With recent advances in bioinformatics, structural biology, molecular biology, and biochemistry, the discovery of c-di-GMP receptors has expanded from prokaryotic to eukaryotic systems. Bacterial species use c-di-GMP signaling molecules in their natural environment through interactions with receptors, which are either membrane-bound or cytoplasmic. Bacteria are ubiquitous and can have either beneficial or detrimental effects on host systems. c-di-GMP plays a crucial role in maintaining homeostasis in the cell life cycle. Eukaryotic systems also use c-di-GMP released by bacteria to control cellular processes. Control of intracellular processes at the post-translational, translational, and transcriptional stages is a significant ability of c-di-GMP receptors. Multiple non-covalent bonding interactions influence the interaction between c-di-GMP and its receptors in many biological systems. c-di-GMP receptors bind c-di-GMP via unique domains and motifs. Here, a phylogenetic tree of c-di-GMP receptors from bacterial and eukaryotic systems was created to understand distinct receptors that participate in diverse biological processes with similar c-di-GMP binding specificities. Several common receptors found in multiple bacterial species were found to be grouped in the same branch. A significant level of sequence similarity between the receptors in various bacterial genera implies shared specificities for c-di-GMP. The functionality of various bacterial species influenced upon binding receptor proteins with c-di-GMP is also clarified in this review. The following are the key aspects that must be addressed in future studies to better understand the mechanism of interaction between c-di-GMP and its receptors, as well as their diverse functional characteristics.

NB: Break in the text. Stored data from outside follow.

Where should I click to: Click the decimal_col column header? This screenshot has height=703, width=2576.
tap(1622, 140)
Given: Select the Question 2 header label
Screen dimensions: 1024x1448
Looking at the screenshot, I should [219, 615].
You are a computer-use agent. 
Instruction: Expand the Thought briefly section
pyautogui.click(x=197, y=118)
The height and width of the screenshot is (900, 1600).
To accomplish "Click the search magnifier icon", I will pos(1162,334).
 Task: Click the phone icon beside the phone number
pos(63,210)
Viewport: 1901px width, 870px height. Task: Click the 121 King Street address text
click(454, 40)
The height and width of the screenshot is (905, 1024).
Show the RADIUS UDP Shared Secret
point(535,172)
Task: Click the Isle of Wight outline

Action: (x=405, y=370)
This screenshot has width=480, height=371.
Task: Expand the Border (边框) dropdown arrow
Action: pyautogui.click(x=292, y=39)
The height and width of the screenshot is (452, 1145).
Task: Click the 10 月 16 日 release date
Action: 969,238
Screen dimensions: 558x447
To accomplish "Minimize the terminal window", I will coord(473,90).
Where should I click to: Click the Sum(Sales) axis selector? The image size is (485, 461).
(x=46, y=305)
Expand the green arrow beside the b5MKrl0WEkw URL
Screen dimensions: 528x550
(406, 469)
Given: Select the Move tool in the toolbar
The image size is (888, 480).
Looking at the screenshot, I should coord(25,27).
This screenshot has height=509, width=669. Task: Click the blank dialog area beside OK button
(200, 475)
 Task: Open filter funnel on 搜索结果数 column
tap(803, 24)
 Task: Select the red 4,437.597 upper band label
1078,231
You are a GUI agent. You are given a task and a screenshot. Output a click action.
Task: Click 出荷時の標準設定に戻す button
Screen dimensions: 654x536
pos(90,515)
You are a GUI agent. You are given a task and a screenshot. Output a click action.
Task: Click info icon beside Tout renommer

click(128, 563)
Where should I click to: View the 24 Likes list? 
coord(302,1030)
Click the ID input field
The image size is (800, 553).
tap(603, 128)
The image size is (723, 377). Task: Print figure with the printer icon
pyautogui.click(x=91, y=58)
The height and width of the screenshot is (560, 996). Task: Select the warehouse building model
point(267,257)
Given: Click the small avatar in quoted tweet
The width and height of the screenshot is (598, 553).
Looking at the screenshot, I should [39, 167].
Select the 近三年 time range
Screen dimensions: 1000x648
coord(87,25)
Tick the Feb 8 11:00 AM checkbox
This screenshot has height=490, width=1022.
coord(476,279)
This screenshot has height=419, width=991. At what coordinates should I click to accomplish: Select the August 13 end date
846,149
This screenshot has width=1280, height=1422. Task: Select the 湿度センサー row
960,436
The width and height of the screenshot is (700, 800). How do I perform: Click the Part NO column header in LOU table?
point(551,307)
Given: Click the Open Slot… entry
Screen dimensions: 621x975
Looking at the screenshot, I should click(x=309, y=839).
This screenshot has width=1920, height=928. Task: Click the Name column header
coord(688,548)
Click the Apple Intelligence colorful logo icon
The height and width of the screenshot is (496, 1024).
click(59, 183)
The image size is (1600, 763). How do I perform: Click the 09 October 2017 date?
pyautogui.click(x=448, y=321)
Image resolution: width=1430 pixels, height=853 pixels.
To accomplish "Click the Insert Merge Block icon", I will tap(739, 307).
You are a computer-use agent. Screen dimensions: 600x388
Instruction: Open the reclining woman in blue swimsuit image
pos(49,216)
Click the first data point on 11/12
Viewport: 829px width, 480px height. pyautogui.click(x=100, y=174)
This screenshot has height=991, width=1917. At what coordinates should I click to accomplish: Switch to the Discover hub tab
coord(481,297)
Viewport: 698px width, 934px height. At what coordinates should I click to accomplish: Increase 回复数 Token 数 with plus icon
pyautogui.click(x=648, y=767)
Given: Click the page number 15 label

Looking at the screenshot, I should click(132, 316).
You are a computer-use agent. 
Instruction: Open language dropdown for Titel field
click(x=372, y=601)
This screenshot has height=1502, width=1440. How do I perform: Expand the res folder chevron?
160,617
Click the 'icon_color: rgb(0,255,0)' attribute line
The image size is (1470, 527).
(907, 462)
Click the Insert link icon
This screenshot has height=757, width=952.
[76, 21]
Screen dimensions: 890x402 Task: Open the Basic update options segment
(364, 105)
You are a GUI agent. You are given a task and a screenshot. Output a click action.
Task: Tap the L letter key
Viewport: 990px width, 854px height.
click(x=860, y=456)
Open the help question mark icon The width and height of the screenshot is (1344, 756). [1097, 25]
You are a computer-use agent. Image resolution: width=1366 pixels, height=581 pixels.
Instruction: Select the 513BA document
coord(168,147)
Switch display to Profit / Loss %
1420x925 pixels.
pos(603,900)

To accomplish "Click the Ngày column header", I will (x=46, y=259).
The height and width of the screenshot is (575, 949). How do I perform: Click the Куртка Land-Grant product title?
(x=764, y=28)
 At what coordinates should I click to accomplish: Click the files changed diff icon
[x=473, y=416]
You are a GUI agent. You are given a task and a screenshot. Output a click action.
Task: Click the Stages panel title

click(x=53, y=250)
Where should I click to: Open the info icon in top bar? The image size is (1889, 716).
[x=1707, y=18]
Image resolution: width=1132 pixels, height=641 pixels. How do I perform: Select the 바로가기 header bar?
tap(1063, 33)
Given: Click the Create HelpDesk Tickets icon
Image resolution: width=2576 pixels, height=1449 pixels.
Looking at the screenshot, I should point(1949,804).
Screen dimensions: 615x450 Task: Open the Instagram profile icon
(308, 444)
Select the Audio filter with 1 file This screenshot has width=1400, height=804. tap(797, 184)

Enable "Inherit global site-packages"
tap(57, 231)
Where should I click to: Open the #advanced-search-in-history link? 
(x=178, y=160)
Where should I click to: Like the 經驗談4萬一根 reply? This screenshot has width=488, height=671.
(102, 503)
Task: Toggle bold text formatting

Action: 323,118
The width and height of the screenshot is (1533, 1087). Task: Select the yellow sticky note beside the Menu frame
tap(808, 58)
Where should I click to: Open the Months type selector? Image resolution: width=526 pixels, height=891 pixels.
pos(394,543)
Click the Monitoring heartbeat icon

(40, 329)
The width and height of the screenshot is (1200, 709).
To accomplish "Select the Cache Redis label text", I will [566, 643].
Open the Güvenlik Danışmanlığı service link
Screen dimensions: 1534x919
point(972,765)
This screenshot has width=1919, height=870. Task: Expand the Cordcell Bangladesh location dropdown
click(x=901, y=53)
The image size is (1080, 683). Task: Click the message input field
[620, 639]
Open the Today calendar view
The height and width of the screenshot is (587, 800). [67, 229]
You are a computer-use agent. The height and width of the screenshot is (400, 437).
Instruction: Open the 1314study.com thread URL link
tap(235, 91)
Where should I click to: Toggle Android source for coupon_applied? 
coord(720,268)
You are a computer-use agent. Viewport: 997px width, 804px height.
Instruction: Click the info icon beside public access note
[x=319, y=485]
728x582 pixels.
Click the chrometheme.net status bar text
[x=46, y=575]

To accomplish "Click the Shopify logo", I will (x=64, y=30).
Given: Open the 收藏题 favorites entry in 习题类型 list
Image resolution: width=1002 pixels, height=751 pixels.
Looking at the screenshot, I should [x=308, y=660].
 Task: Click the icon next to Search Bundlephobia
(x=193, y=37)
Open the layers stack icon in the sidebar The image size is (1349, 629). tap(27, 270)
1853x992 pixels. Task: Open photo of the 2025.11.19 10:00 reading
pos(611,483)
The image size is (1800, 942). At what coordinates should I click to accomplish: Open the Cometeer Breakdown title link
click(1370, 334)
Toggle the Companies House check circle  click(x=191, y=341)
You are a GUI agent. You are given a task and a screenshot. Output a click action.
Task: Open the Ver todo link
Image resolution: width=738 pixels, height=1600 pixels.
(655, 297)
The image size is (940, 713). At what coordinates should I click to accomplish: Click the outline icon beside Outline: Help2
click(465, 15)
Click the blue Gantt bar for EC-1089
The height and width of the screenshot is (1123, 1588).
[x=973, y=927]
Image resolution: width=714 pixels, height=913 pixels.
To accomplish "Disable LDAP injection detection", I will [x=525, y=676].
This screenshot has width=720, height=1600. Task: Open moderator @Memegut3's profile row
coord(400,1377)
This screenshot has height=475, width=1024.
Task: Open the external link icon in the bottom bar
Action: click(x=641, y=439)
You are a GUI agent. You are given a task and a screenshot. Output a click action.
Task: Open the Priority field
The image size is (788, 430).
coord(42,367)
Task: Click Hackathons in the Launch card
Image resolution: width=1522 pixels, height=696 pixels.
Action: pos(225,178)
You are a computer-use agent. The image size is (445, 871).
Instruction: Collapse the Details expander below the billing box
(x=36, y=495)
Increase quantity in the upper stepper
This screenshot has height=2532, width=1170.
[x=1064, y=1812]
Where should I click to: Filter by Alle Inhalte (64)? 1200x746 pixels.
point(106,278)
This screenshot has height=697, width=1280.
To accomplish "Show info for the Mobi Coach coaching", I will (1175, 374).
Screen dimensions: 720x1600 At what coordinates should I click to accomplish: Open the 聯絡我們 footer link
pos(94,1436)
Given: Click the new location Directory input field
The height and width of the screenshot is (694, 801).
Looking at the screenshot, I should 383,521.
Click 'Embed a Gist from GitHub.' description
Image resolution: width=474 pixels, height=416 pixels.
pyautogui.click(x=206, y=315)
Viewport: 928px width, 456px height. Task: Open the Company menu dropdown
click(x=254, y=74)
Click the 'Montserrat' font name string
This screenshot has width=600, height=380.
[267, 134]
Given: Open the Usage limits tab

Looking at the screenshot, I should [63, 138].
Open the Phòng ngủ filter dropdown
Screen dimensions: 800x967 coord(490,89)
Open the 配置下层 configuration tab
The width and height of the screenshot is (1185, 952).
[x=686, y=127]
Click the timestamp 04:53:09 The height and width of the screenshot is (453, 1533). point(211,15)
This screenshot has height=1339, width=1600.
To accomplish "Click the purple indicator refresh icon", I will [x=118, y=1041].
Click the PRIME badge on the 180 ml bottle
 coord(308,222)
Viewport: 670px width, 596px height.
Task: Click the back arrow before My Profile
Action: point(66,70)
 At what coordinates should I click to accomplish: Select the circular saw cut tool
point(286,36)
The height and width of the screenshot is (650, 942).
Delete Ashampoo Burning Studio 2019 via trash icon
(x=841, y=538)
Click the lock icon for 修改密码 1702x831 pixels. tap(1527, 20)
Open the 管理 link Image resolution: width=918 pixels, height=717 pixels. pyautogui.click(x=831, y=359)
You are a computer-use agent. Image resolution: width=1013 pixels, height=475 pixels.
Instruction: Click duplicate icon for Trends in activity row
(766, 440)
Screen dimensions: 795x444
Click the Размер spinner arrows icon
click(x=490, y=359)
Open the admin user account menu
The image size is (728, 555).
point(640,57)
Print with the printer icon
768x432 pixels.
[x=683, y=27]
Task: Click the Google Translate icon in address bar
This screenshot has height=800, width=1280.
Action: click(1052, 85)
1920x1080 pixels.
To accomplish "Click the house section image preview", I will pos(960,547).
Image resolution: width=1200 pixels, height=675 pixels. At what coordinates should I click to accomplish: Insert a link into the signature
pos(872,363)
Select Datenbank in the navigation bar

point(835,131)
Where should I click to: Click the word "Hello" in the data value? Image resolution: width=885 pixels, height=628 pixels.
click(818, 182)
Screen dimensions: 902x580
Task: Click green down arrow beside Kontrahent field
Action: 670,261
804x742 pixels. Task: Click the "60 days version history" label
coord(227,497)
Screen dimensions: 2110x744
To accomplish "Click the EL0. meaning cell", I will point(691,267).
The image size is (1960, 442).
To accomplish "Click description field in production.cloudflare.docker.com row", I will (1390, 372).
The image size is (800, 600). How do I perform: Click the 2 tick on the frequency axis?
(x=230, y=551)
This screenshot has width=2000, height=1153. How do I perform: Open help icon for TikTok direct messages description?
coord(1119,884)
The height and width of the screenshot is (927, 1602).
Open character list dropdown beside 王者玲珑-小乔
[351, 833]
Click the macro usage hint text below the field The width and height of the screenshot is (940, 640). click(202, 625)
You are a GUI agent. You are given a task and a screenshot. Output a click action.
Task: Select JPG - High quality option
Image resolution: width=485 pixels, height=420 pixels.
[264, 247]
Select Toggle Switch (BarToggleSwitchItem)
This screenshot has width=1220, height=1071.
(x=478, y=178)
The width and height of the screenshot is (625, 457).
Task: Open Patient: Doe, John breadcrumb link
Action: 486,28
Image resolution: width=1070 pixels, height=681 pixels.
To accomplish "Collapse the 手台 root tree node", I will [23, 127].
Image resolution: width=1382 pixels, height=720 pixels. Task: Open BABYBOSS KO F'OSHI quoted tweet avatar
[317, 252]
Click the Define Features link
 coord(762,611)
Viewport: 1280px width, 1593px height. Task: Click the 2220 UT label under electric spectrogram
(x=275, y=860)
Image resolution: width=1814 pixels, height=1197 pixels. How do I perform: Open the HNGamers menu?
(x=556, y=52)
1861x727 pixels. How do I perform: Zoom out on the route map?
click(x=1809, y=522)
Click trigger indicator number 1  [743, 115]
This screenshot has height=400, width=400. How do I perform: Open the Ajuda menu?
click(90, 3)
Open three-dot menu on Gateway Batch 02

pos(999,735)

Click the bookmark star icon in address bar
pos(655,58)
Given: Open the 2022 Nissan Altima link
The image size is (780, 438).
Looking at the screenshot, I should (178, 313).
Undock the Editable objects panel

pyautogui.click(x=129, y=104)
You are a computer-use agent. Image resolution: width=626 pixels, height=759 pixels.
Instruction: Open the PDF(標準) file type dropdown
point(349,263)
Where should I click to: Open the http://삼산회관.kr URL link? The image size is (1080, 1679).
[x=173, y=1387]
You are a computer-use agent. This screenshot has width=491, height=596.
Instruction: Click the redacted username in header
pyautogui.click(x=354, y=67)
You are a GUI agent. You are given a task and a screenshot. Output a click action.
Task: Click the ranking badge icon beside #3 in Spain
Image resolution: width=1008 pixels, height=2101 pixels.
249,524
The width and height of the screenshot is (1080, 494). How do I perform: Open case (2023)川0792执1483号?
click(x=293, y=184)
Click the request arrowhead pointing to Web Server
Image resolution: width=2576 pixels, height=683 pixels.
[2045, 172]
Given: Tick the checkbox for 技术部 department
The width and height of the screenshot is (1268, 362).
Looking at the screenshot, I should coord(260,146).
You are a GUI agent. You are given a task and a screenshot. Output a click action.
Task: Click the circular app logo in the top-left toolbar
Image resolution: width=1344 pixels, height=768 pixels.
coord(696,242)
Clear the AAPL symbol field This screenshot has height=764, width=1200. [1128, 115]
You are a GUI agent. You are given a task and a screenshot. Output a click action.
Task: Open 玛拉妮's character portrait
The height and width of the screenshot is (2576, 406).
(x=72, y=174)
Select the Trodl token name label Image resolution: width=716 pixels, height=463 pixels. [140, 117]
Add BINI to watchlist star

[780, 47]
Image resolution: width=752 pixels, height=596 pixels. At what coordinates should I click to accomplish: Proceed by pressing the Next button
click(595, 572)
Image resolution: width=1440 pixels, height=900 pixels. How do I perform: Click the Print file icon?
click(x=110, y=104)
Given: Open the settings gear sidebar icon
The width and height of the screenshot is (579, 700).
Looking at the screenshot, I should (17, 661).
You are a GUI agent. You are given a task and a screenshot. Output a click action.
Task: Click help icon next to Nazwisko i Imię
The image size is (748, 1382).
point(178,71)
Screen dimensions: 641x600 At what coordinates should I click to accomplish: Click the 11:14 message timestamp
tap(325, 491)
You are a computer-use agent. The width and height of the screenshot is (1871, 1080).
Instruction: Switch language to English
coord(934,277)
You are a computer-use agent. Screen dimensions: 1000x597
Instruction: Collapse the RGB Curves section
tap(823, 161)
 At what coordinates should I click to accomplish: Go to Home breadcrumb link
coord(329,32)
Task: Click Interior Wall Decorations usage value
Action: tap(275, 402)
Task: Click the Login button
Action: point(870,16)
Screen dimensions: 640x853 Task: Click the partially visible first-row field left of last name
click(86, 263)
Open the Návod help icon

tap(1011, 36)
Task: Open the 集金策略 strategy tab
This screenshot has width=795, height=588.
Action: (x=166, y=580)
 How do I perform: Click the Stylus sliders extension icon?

  • The receptor in pathogenic bacteria and its response upon interacting with c-di-GMP, which is also associated with cell division and virulence, may constitute viable therapeutic targets for controlling microbial infections.

  • It is difficult to anticipate how the selectivity of c-di-GMP will change when receptors from prokaryotes and eukaryotes are present simultaneously within the cell.

  • The conditions under which the host receptor protein detects c-di-GMP need to be elucidated.

  • Interactions between c-di-GMP and c-di-GMP receptors of various species have been studied in vitro using techniques such as differential radial capillary action of ligand assays, pull-down assays, and capture compound experiments [25]. These in vitro investigations should validate the binding interaction and affinity in the host system, followed by a study of the gene expression probing the response of the cell.

  • High-throughput screening of natural and synthesized compounds is required to antagonize the interaction between c-di-GMP and its receptor.

  • In vitro binding experiments have indicated that certain receptors also bind c-di-GMP. However, their biological functions remain unclear (Table 1) and require further in vivo studies.